Yontoo discontinues its infamous browser hijackers but returns with the new ones
Can you remember Groovorio, Splendor Search, Yontoo Pagerage and similar PUPs from Yontoo? These are the most known browser hijackers that showed up several years ago. Because of their aggressive activity and failure to leave the system when needed, they had been included in the data base of almost every anti-spyware program. However, time passes by, and the developers of such programs start looking for new strategies to fix their reputation. The most popular scenario is to discontinue the PUP and launch the new one.
It seems that Yontoo is another company that decided to choose this path. Several months ago, they returned with a new generation of browser hijackers where the most active ones are considered SearchNewWindow, Search Voyage, Tide Search. The least dangerous one should be called SearchNewWindow, which is not capable of changing the start page on the web browser. This hybrid browser hijacker only has permissions to read and change all the information on visited websites, communicate with other websites, change search settings and track user’s location.

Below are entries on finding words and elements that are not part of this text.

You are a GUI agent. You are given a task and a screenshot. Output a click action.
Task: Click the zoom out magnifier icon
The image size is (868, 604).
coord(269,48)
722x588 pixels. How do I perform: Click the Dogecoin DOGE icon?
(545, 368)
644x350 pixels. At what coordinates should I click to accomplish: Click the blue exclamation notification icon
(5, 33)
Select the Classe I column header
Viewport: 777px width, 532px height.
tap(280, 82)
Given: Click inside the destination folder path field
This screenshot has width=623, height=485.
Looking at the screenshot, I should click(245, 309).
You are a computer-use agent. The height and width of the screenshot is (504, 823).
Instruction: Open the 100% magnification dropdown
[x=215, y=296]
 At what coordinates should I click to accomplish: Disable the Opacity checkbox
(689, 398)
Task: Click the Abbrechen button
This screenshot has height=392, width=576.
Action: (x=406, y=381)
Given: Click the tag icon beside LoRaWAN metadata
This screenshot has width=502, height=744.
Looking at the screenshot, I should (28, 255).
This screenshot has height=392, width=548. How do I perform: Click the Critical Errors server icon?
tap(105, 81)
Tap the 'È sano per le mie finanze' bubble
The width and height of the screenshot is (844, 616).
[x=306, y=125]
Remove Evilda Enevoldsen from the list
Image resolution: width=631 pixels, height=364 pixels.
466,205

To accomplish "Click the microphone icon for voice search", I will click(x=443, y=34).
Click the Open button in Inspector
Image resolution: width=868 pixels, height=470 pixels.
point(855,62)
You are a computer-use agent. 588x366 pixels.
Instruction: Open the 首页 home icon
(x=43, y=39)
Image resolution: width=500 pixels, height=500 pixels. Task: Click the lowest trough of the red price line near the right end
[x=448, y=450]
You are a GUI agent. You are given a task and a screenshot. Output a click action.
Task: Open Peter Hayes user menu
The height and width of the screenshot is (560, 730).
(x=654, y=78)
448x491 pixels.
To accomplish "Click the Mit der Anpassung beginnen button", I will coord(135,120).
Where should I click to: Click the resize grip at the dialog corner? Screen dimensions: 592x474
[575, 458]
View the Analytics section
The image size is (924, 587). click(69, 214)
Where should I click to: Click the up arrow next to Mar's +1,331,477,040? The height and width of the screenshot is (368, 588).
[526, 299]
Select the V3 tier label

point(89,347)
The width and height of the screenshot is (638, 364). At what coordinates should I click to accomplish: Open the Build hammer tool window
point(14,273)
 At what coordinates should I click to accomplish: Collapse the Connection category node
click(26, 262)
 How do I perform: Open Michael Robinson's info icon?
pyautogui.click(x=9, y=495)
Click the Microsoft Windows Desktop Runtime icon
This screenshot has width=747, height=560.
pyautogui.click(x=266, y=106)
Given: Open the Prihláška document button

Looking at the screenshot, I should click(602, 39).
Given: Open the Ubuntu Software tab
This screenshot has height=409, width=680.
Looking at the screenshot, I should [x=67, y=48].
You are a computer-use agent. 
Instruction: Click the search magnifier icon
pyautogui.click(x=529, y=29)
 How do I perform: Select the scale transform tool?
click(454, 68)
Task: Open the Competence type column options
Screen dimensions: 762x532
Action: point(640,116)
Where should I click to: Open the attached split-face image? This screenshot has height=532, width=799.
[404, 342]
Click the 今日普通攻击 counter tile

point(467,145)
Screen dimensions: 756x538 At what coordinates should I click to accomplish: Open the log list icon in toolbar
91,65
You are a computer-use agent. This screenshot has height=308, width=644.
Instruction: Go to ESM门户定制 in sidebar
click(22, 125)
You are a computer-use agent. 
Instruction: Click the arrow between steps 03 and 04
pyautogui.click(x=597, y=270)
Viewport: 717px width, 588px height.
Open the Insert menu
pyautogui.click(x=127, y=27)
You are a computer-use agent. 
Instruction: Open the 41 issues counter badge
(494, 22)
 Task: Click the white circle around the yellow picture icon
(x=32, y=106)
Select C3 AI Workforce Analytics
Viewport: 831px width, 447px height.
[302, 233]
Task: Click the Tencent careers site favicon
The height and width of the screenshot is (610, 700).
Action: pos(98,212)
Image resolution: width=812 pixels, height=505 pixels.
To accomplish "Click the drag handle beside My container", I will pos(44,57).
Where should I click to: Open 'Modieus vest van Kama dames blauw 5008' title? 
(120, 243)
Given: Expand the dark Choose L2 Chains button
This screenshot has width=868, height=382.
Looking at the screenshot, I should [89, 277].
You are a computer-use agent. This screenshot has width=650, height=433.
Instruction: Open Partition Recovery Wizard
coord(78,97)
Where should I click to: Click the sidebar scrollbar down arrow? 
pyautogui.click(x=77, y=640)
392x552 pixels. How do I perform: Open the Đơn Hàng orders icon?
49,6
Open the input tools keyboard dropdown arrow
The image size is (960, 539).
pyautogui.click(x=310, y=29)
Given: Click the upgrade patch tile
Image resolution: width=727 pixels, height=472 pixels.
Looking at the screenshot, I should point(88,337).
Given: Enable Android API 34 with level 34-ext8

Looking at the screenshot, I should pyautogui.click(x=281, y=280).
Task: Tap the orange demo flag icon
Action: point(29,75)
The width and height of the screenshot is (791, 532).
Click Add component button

However, PUPs that you should stay away from are Search Voyage and Tide Search. In addition to usual permissions, they are granted with an enlarged list of permissions that haven’t been seen in the previous versions of Yontoo hijackers. Once installed on the system, they can not only change your start page and the default search engine to nt.searchvoyage.com or nt.tidesearch.com. They can also read and change all information on your visited websites, track your computer’s location, communicate with other websites, etc.
An interesting fact discovered by security researchers is that these browser hijackers from Yontoo changed their focus from Mozilla Firefox to Google Chrome web browser. These changes were made as soon as Firefox started disabling browser extensions which cannot be verified. Ok, this shift can be explained. However, it is still unknown why Yontoo browser hijackers just stopped targeting Internet Explorer.